Bien qu’un tel ratio soit dérisoire par rapport aux États-Unis, où la dette devrait désormais dépasser le PIB annuel, les partis centristes allemands se sont montrés impatients de reprendre le contrôle des finances publiques du pays. Les Verts, quant à eux, souhaitent un assouplissement plus permanent des règles de la dette.

Les stratèges d’UBS, Dean Turner et Maximilian Kunkel, pensent que le frein à l’endettement – ​​qui est devenu un principe clé du conservatisme budgétaire allemand – devrait rester en place, car son annulation nécessiterait une majorité des deux tiers au parlement.

Néanmoins, ils s’attendent à ce que les nouveaux dirigeants allemands trouvent d’autres moyens d’augmenter les dépenses pour faire face à la crise climatique, un problème qui a pris encore plus d’importance après les inondations dévastatrices qui ont frappé le pays en juillet.

« Le seul domaine d’accord commun à toutes les parties est la nécessité de lutter contre le changement climatique », ont écrit Turner et Kunkel dans une récente note de recherche.
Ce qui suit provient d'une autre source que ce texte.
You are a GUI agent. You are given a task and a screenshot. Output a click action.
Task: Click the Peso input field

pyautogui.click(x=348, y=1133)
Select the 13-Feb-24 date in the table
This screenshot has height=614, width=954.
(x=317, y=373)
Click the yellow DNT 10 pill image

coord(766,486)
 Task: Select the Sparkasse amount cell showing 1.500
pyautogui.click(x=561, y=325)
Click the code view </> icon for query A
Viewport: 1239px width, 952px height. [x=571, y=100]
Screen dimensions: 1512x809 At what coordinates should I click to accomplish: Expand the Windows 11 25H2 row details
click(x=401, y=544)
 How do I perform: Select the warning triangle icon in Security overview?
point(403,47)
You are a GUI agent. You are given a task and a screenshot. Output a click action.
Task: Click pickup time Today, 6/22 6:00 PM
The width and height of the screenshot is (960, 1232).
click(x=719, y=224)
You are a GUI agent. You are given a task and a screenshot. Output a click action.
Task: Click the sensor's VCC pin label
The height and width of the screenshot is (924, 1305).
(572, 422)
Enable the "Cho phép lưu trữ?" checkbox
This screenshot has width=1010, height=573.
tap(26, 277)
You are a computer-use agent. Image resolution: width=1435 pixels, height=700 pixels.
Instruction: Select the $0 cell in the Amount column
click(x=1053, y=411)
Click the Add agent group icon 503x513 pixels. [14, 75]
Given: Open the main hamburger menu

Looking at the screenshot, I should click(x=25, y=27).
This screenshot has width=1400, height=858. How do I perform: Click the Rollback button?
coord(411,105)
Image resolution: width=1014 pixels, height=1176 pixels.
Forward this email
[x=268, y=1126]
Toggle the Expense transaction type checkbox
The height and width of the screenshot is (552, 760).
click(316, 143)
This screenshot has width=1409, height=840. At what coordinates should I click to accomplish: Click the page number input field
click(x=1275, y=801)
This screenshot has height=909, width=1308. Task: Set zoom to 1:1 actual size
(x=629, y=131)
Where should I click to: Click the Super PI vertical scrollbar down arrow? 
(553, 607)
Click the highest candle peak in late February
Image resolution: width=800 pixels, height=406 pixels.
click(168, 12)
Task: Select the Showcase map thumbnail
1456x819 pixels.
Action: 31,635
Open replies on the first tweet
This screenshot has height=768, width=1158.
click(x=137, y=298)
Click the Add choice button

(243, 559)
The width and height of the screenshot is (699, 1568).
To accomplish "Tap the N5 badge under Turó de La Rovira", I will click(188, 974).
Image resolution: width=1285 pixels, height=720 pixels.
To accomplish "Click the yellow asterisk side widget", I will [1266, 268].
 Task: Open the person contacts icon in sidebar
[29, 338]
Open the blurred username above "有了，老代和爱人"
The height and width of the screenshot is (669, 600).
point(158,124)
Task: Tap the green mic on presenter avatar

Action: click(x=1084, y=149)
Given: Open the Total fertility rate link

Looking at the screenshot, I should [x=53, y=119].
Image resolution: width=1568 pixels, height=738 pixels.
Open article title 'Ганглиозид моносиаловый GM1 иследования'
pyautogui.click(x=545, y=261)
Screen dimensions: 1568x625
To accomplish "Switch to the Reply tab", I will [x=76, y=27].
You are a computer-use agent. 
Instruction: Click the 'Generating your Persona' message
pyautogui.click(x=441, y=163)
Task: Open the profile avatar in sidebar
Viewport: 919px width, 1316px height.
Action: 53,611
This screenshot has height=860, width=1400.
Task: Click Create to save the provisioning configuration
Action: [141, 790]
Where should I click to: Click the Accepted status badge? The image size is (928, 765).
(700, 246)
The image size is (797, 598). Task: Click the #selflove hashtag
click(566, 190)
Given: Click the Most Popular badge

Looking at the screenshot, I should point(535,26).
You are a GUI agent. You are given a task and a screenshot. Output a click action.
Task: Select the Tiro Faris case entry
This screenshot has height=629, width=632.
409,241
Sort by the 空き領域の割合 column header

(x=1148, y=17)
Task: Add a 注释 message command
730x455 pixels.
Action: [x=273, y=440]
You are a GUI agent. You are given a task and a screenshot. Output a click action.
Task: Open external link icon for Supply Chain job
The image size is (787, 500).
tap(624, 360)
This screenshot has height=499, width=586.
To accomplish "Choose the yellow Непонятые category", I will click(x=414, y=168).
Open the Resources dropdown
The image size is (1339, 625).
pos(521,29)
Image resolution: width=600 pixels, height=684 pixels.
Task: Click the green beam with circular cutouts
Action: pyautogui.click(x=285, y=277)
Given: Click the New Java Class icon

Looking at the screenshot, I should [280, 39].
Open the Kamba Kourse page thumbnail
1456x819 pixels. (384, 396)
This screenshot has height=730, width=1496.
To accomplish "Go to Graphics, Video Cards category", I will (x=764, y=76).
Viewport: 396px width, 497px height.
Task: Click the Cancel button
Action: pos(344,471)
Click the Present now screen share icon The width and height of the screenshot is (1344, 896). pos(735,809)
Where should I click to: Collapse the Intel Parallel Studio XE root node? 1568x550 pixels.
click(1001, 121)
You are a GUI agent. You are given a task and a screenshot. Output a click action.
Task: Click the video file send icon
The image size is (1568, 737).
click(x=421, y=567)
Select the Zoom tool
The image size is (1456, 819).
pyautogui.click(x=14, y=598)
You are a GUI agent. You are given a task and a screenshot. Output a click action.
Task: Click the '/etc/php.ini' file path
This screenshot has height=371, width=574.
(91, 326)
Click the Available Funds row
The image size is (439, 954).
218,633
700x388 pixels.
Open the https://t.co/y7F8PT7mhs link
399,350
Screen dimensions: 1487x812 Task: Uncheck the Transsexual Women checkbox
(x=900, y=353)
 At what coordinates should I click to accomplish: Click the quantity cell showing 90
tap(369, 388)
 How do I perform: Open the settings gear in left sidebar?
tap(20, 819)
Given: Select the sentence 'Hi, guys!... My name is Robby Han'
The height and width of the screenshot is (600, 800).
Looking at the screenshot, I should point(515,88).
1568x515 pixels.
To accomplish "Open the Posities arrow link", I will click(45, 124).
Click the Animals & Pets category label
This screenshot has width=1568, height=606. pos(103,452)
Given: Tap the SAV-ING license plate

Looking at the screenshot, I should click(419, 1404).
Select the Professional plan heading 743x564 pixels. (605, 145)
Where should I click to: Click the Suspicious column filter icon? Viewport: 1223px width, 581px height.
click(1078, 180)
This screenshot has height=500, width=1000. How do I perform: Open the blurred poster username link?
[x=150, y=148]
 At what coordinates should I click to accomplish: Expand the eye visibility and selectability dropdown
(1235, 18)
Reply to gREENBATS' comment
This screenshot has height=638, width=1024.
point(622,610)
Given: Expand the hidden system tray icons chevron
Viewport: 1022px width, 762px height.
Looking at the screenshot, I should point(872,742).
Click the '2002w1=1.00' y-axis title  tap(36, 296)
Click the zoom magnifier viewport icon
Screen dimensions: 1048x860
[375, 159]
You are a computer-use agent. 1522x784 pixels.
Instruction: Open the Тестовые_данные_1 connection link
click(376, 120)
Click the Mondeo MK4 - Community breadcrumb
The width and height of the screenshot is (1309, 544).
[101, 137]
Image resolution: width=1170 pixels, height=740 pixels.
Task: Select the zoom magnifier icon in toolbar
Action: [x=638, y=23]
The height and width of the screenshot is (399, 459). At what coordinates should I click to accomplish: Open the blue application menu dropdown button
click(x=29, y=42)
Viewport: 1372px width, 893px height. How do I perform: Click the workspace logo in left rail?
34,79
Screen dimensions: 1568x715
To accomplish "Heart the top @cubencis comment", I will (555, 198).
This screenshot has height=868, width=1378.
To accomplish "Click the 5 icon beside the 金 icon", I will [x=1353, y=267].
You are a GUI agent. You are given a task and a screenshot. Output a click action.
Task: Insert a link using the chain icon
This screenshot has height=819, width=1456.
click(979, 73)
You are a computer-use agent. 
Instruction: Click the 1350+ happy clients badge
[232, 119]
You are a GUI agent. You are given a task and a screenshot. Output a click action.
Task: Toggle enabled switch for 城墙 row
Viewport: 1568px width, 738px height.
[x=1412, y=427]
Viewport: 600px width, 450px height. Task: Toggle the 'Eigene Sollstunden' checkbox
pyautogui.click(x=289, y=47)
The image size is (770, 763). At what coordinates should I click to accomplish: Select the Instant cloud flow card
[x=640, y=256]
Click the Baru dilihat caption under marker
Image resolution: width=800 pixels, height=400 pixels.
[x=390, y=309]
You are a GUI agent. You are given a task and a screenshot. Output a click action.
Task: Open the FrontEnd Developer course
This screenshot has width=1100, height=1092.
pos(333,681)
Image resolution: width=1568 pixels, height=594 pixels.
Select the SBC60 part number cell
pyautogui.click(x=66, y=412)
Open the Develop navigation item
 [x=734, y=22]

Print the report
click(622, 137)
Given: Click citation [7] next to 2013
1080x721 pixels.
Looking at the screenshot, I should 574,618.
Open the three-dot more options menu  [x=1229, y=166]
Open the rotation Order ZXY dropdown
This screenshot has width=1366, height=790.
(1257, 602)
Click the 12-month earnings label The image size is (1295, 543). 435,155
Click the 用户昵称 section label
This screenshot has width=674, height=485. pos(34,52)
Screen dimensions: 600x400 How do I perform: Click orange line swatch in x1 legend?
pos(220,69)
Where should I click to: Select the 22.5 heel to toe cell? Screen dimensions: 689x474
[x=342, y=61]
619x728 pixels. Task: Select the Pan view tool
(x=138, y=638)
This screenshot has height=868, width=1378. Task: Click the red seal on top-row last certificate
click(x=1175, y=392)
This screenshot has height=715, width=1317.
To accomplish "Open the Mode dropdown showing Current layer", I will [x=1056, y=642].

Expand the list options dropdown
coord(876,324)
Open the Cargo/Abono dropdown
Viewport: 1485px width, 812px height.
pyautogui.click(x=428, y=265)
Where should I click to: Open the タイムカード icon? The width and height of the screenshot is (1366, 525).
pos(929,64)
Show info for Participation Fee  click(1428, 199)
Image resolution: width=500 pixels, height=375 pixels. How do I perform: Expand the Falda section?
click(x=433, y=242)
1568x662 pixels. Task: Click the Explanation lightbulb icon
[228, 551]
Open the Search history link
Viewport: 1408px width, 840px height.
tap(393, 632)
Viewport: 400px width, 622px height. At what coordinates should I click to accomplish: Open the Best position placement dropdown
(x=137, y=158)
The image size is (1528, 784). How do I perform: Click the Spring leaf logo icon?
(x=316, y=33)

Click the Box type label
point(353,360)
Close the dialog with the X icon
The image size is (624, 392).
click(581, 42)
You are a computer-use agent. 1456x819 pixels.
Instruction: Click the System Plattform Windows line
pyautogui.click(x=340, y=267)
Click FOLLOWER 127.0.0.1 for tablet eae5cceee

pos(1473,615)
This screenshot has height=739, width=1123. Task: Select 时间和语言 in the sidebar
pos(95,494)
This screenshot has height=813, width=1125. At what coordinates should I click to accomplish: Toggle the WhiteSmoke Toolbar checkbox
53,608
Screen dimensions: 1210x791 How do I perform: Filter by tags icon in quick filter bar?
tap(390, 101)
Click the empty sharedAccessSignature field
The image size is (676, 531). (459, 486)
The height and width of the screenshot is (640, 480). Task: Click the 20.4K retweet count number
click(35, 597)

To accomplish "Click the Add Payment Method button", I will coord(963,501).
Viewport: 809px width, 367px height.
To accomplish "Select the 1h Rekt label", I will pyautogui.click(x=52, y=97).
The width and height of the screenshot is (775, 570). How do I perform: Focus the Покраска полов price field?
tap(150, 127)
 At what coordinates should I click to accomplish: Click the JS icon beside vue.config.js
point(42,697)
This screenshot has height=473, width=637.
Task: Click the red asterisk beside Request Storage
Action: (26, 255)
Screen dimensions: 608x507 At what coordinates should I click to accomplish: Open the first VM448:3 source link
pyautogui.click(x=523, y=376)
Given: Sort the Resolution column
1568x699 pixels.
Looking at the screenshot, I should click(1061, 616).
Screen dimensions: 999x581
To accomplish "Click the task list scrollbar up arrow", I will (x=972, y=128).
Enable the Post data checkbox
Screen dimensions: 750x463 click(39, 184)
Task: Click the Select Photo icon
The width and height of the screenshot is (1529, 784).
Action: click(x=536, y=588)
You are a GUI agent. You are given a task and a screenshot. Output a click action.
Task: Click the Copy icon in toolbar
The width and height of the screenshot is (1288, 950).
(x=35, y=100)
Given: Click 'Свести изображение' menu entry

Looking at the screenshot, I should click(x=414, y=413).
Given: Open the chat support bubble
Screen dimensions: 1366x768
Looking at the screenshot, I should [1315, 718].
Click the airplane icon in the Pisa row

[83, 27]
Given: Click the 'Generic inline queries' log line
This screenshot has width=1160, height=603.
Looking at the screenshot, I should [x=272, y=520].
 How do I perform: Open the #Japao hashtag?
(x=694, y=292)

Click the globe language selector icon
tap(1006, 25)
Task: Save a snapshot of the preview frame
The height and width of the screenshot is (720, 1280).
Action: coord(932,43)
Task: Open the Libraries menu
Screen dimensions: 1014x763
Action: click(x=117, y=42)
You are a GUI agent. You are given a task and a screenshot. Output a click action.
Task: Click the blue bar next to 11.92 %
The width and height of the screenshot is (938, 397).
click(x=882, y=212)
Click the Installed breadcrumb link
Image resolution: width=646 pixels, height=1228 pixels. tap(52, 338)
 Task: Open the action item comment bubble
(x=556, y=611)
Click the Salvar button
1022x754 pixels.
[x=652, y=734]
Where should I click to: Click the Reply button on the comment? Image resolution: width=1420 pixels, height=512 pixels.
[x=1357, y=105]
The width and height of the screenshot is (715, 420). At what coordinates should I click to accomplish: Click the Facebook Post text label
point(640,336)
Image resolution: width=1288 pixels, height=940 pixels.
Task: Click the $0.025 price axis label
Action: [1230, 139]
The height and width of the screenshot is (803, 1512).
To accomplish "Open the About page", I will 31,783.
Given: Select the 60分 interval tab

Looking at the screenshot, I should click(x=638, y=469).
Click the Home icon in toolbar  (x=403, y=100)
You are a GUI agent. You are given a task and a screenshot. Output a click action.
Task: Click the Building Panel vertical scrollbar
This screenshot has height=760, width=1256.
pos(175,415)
Quelle que soit la coalition qui émerge, ont-ils poursuivi, l’investissement vert « augmentera ».

Faire face à la crise climatique

Brzeski s’attend à ce que la nouvelle coalition gouvernementale, quelle que soit sa composition, créera un véhicule d’investissement spécial pour contourner le frein à l’endettement, permettant à l’argent d’aller aux initiatives vertes.

Avec un gouvernement de coalition plus libéral, cependant, certains délais pourraient être avancés.

La forêt de la Belle au bois dormant se meurt.  Ce n'est pas la seule crise climatique à laquelle le prochain chancelier allemand est confronté

« [The Greens] pousserait probablement à une accélération de la transition verte de l’économie allemande comme condition préalable à l’entrée au gouvernement », a déclaré Goldman Sachs dans une récente note aux clients.

Le Parti vert a appelé à une réduction de 70 % des émissions de gaz à effet de serre par rapport aux niveaux de 1990 d’ici 2030, par rapport à l’objectif actuel du gouvernement de 65 %. Il veut également que les centrales à charbon soient fermées d’ici la fin de cette décennie, plutôt que d’ici 2038, et pour que les nouvelles voitures soient également sans émissions à ce moment-là.

Cela pourrait créer un conflit avec les entreprises les plus puissantes d’Allemagne. Dans sa dernière mise à jour stratégique, Volkswagen (VLKAF) a déclaré qu’il souhaitait que 50 % des ventes proviennent de voitures électriques d’ici 2030, pour atteindre près de 100 % en 2040.

L’ampleur de l’intervention de l’État pourrait générer des frictions entre les membres de la coalition.

« La plus grande controverse sera : comment changez-vous le comportement des gens ? » dit Brzeski. « Faites-vous cela par des incitations et en éduquant les gens, ou faites-vous cela en [increasing] prix et coûts? »

Un gouvernement de gauche en Allemagne pourrait également entraîner une augmentation des impôts pour les Allemands les plus riches, le SPD proposant un nouvel impôt sur la fortune pour les super-riches.

Mais les banques soulignent qu’il reste extrêmement difficile de savoir comment les élections se dérouleront – et que la CDU, plus conservatrice, pourrait encore l’emporter, maintenant l’Allemagne plus fermement sur sa trajectoire budgétaire et économique actuelle.